Parenting with a heart for justice, liberation and healing compels me to ensure that this compassionate soul cultivates a “liberating lexicon” rooted in the skillful understanding that we have the power to name ourselves and we will continue to resist the oppressive forces that tell us otherwise.

° ° ° ° ° ° ° ° ° ° ° ° ° ° ° °

📷 #2: kiddo’s self-understanding + expression:

i have a body that made adults guess “boy.”

i am a boy.

i like building, drawing, games. 

📷 #3: mommy’s self-understanding + expression:

i have a body that made adults guess “girl.”

i am a girl.

i like reading. 

📷 #4: two of the places we descend from…opening up the conversation around how we express culture and ethnicity. specifically, how does a brownskinned, black-identified, multi-cultured, multi-ethnic, multi-racial child express/embody their “white” part? (#howsway)  my child’s answer was all levels of woke: he basically named a certain dangerous political character and his behaviors, indicating my son’s awareness of how toxic “white pride” is expressed. 

black boy joy | comics + coffee mugs

when ya child finally gets his very own mug…and can stop deebo-ing yours!☕💪🏾 #flexing

the golden time of day

he crawls into the empty pre-dawn space daddy made, flings his legs over mine, and quickly drops back to sleep.

waking hours later, he speaks to me of colorful video-pixeled dreams.

reflections in the 7th year of #motherhood

i was initiated into “mothering” by practicing (with much fumbling + failing) on the many littles in my family who arrived before i became a parent 7 years ago.

then, on my son’s 1st birthday, it suddenly dawned on me that the celebration was not singularly for him, as culture and industry have dictated. it was a day for us to honor the blessing of our journey as parents, our vision for ourselves and our child(ren), and the circle of loved ones who support us in the process.

the day my son took his first breath holds most meaning for me and is what i officially recognize as mother’s/mothering day. it is when i became the mother that was seeded and nourished in the wombs of countless generations. through teresa, gene, sylvia, mary, dora and all the mothers before them, i bloomed into being. and it is this very specific moment in april 2010, that cord of memory, and those bodies that i wish to connect more deeply to — our collective labouring and birthing day.

and less and less to what feels fabricated and complicated by the realities of internalized grief and trauma, interpersonal strife, unjust institutional policies/practices that create inequities, disparities and barriers for children and caregivers/parents, and distorted gender-biased ideologies about motherhood that upholds a narrow vision of who can lay claim to the experience of mothering.

so i arrived at this day with mixed feelings for many deep-seeded/emerging/evolving reasons.

nonetheless, as always, i continue to celebrate:

mothers + all others who love, advocate for, educate, empower, inspire, nurture, and protect children. 

while also reflecting on the ways that consumer culture + commercial industry dictates who, what, when + how we celebrate. 

especially when, under the influence of profit + politics, these same commercially-driven institutions fail to advocate for (or struggle to protect) the health, education + well-being of children, caregivers, and parents.

this illustration by mari andrew is the most authentic expression of my it’s-complex-and-complicated “reframing” of Mother’s Day/Mothering Day.

a boy + his dog hat

We cleaned out closets today to donate clothes and shoes that the kiddo has outgrown.
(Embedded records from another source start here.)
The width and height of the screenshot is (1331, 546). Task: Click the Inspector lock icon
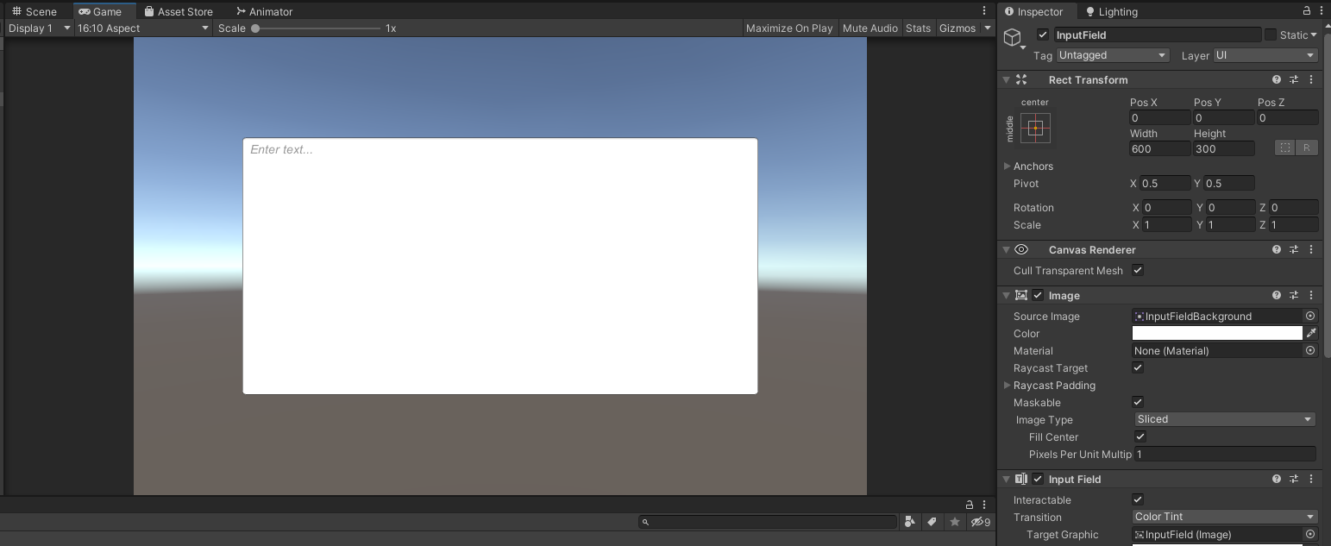pos(1307,11)
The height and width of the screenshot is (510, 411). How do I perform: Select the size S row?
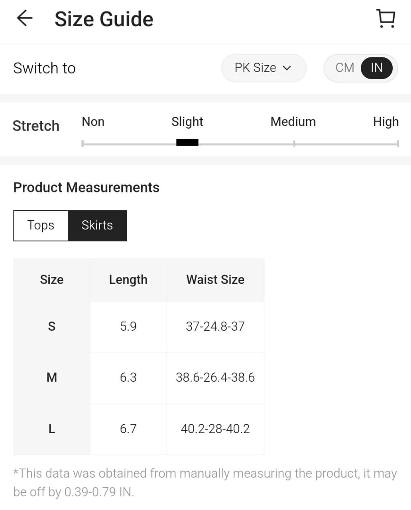coord(52,327)
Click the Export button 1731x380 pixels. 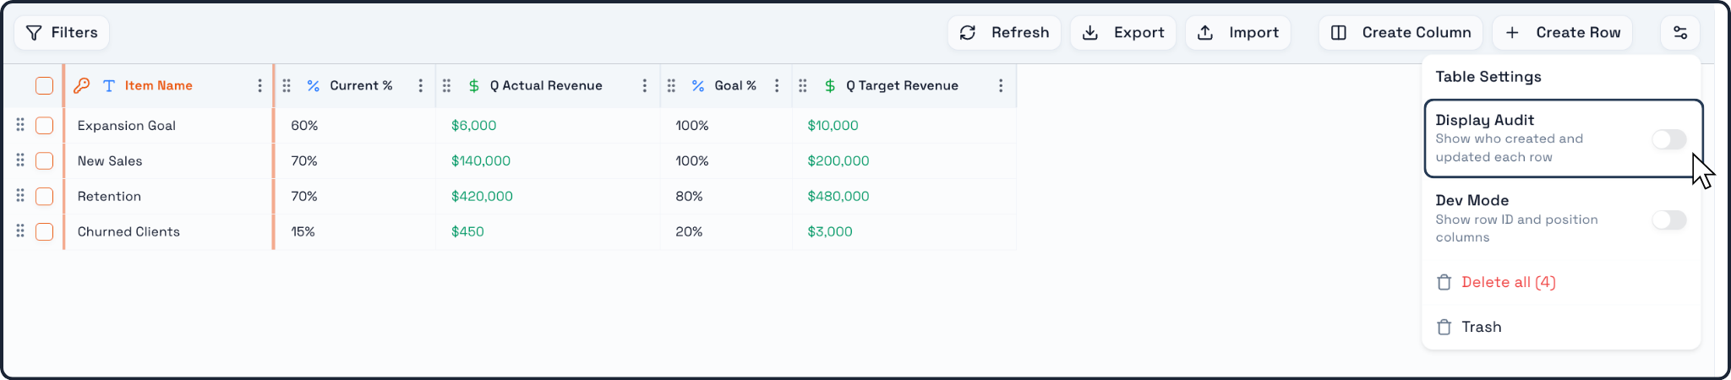click(x=1123, y=33)
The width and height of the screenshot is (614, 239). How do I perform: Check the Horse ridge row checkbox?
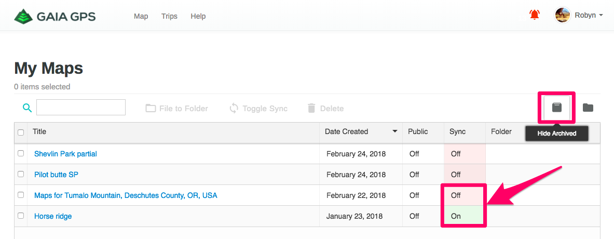point(21,216)
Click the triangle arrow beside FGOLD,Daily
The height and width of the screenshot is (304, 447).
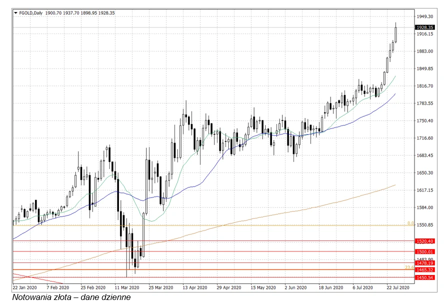(16, 13)
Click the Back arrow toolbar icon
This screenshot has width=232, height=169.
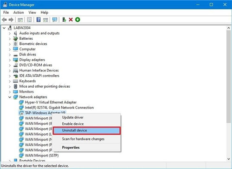4,20
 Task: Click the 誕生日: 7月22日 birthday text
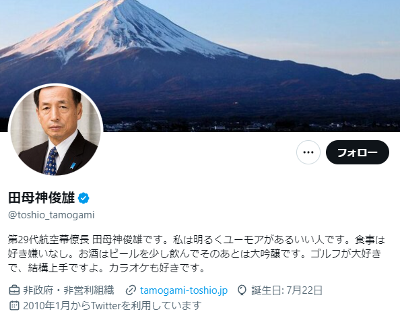coord(287,290)
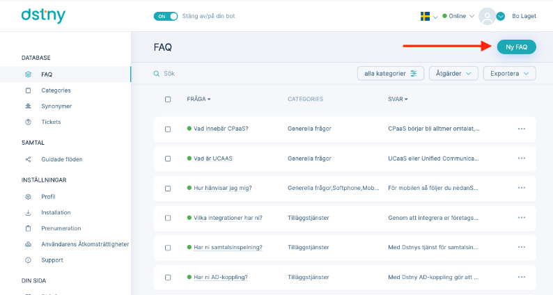The width and height of the screenshot is (553, 295).
Task: Open Support in the sidebar
Action: click(52, 260)
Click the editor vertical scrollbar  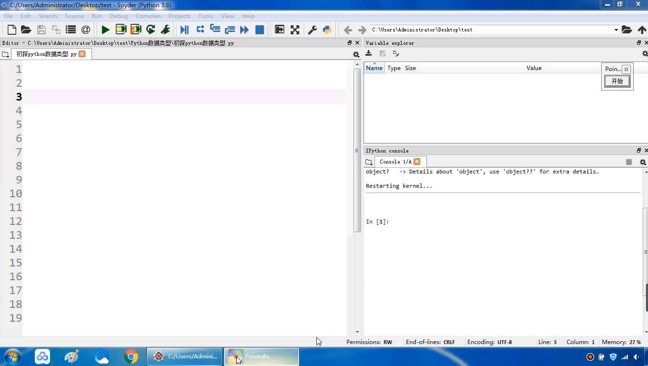click(357, 150)
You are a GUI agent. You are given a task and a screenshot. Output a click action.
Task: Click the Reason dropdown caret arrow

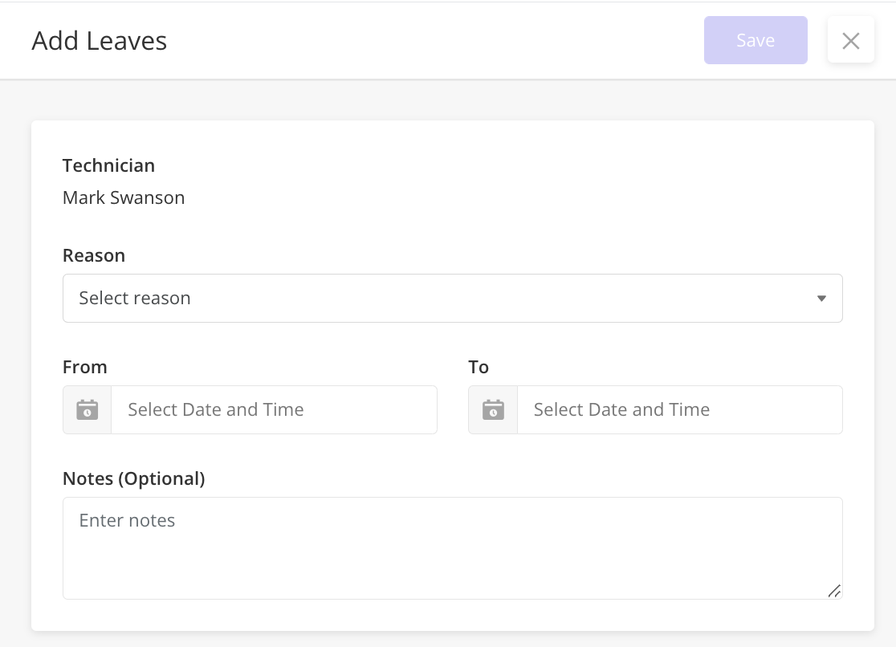click(821, 299)
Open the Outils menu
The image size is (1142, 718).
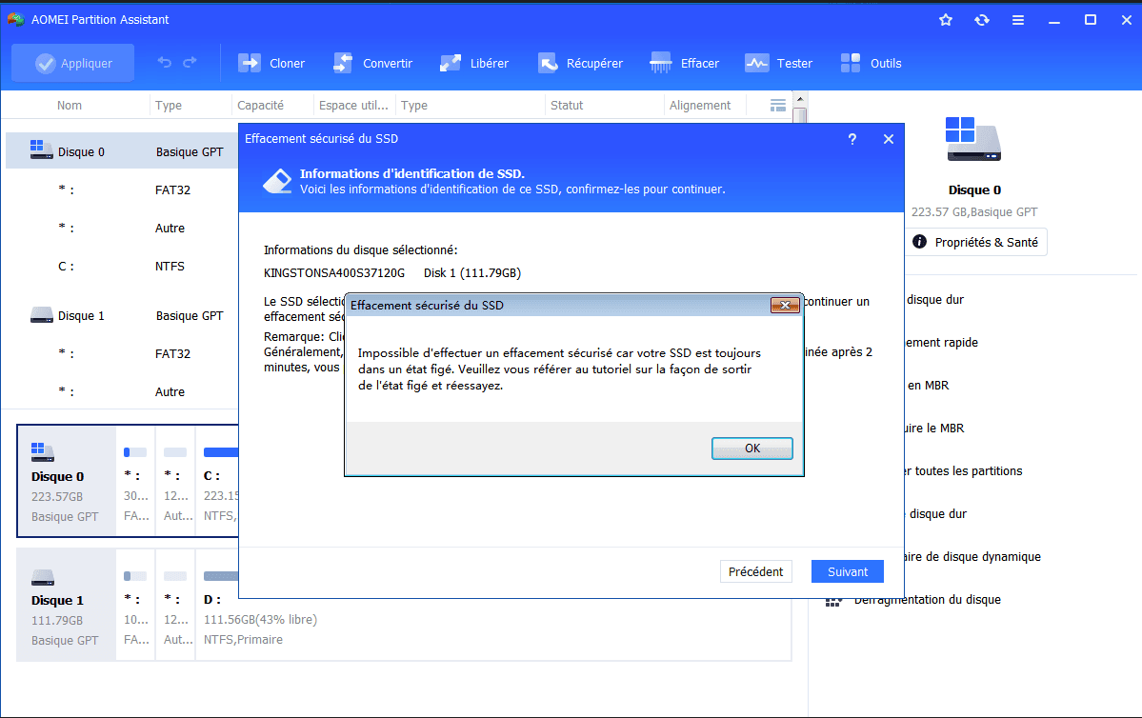pyautogui.click(x=851, y=64)
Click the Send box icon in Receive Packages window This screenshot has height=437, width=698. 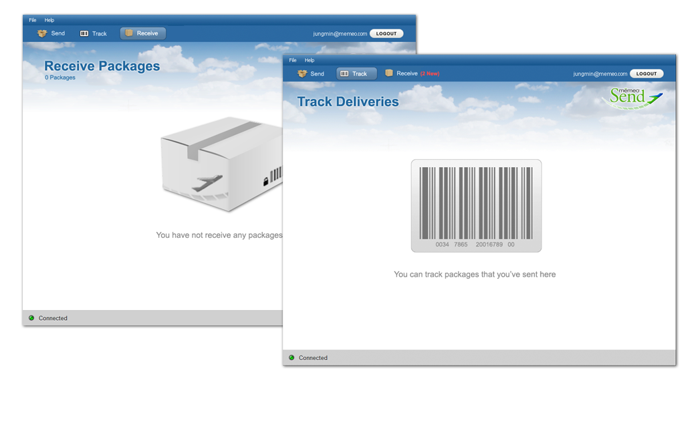click(42, 33)
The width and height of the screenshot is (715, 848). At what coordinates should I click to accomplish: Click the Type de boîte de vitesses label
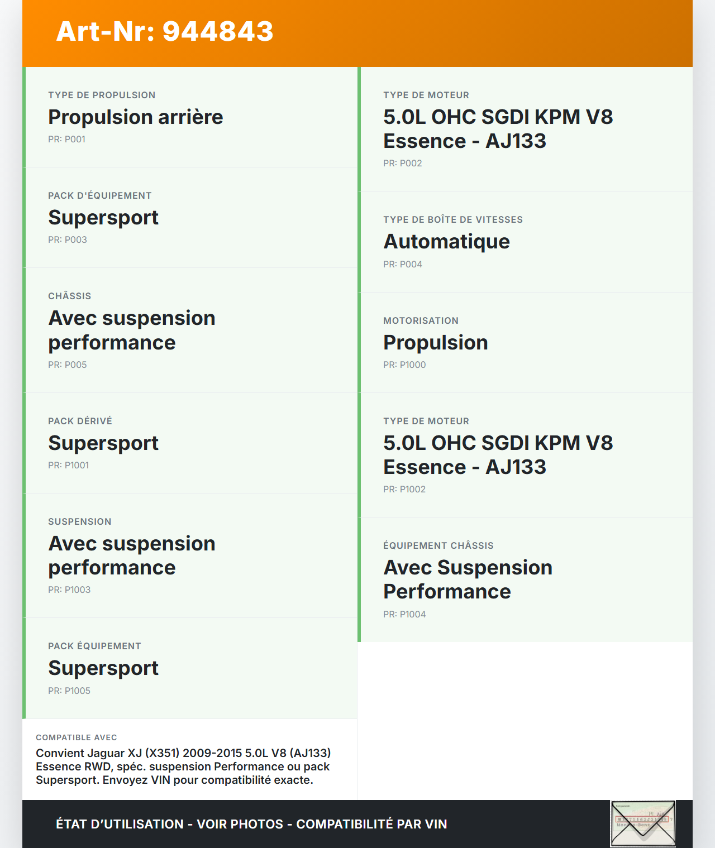pyautogui.click(x=452, y=220)

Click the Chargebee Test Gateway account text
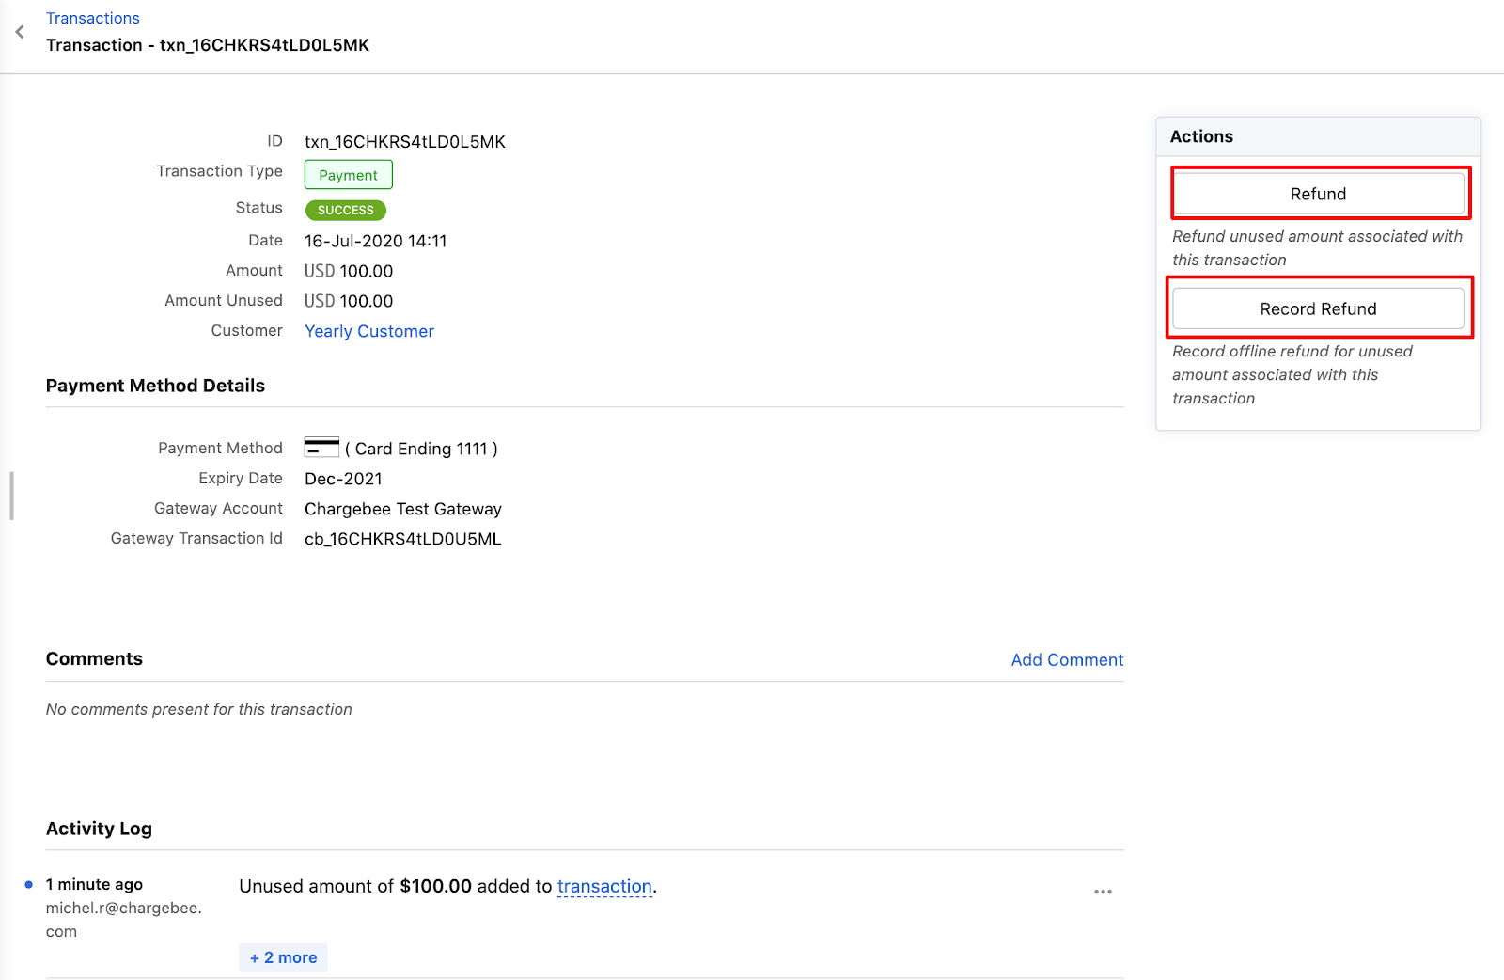[402, 509]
But he ain’t lettin’ go of this hat his nana gave him back in 2011!

Even though he hasn’t worn it in years, his dad nearly became his mortal by suggesting it go in the donation pile. He’s totally his mama’s child in this way — some things are too precious to give away! 

See how serious K was: he napped* in it. I took it off so he wouldn’t sweat and, sure enough, when he woke up he came bounding downstairs with it right back in place.